TRT Vizyon Dergi-Güzel konuşma ruhlara iyi gelen bir müzik gibidir

Günlük hayatın her anında kullanılan en yaygın iletişim aracı konuşma. Hayatımızı çevreleyen insanlarla ortak bir dilimiz varsa, iletişimin en hızlı gerçekleşeceği yöntem de kuşkusuz bu. Tabii bu düşünce pek çok “ama” ile başlayan cümleyi de beraberinde getiriyor.
O cümlelerden biri şu olabilir belki: “Konuşma en etkin iletişim yöntemi ama kullanılan dil doğru, düzgün, anlaşılır ve akıcı olursa.”

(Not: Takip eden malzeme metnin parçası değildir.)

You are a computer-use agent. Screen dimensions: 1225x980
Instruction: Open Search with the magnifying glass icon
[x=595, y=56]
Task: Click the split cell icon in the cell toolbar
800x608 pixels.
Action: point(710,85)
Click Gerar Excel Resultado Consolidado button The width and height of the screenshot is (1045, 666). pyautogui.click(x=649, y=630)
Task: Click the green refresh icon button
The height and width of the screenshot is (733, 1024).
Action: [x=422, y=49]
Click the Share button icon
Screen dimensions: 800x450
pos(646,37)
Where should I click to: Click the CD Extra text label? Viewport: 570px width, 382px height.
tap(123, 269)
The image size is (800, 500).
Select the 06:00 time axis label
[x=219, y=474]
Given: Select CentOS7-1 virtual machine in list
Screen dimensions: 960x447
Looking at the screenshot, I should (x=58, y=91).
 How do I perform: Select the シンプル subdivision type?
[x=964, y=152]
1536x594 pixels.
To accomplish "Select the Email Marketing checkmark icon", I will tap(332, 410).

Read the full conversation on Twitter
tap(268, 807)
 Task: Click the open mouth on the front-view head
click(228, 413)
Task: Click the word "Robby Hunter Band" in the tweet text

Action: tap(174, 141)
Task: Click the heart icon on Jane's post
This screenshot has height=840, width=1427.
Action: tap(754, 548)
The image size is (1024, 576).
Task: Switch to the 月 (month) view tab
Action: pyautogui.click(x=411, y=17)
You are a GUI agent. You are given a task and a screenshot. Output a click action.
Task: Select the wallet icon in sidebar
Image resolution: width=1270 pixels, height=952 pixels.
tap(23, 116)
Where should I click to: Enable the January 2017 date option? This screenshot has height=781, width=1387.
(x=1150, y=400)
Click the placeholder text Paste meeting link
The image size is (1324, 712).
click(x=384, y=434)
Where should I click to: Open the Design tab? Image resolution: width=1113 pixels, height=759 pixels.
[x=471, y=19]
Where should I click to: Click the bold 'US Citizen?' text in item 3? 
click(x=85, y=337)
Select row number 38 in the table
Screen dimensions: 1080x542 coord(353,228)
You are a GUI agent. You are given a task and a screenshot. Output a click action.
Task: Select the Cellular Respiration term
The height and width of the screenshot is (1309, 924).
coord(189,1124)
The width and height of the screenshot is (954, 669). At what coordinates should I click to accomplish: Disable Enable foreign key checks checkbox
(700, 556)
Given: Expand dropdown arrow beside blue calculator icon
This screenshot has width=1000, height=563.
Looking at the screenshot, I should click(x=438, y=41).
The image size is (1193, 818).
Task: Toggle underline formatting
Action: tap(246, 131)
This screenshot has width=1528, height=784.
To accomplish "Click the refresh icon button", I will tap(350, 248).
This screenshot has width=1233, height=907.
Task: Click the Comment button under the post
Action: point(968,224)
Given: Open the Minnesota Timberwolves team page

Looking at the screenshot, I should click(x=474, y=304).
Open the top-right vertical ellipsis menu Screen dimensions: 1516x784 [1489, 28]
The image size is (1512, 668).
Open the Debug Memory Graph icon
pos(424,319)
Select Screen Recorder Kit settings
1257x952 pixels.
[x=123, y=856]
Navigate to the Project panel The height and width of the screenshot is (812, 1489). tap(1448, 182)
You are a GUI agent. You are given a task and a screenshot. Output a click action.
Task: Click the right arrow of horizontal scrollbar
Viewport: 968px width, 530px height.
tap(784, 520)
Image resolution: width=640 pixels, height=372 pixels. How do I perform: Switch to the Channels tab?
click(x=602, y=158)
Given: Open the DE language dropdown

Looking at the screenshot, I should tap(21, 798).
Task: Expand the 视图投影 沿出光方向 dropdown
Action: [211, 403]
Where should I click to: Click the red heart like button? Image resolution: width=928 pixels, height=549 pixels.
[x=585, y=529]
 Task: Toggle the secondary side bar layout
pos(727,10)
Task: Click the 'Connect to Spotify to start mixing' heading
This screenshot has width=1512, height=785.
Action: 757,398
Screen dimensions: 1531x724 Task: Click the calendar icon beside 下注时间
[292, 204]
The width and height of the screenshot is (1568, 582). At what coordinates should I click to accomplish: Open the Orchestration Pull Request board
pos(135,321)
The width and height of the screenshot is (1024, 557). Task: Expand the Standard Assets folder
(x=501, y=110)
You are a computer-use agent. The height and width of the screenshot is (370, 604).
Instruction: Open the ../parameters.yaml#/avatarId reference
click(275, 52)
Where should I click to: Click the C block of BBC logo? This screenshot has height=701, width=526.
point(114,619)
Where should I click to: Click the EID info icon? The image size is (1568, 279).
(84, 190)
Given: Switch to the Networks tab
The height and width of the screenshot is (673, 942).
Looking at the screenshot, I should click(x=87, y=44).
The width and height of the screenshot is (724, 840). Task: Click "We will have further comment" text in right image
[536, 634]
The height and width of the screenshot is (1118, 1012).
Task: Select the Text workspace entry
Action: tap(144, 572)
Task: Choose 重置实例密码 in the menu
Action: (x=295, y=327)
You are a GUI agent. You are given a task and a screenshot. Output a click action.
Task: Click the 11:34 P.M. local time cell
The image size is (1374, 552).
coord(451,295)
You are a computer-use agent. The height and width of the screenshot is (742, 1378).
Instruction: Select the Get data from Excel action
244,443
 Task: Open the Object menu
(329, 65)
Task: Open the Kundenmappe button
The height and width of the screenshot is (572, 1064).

Yeni yeni konuşmaya başlamış bir çocuğun ne söylediğini annesi ve babası dışındakilerin anlaması biraz zordur öyle değil mi? Çünkü henüz “anadili”ni öğreniyor ve tüm kelimeleri sevimli bile olsa eksik ve yanlış kullanıyordur. Peki, biz yetişkinler?
Büyüyene kadar çevremizi sarmalayan o dili, doğru ve akıcı, tam da gerektiği gibi kullanabiliyor muyuz? Aslında çok zaman yaptığımız yanlışların farkında bile değiliz. Bunun sonucunda da yanlış anlamalar, anlaşılamamak, dinlenilmemek ve hatta iletişimin kesilmesi gibi pek çok durumla karşı karşıya kalabiliyoruz.

Gelelim anadilimize…“Türk dili zengin, geniş bir dildir. Bütün kavramları anlatma yeteneği vardır.” Atamızın bu sözüne, Türk ve yabancı dilbilimciler de katılıyor. Bizlere ise bu dilin bütün zenginliklerini koruyup, onu doğru, güzel ve etkili kullanmak kalıyor.

Türkiye Radyo Televizyon Kurumu kurulduğu andan itibaren yayınlarında bu görevi benimsemiş bir kurum. Dilimizin doğru, anlaşılır ve etkili kullanılması için hassasiyet göstermiş ve geniş bir kabulle bu alanda da “okul” olmuş. Ve şimdi bu okulda yetişen bir isim, bayrağı internet yoluyla daha ilerilere taşıma çabasında. Aslında onu ekranlardan tanıyorsunuz: Deneyimli TRT Spikeri Jülide Sönmez…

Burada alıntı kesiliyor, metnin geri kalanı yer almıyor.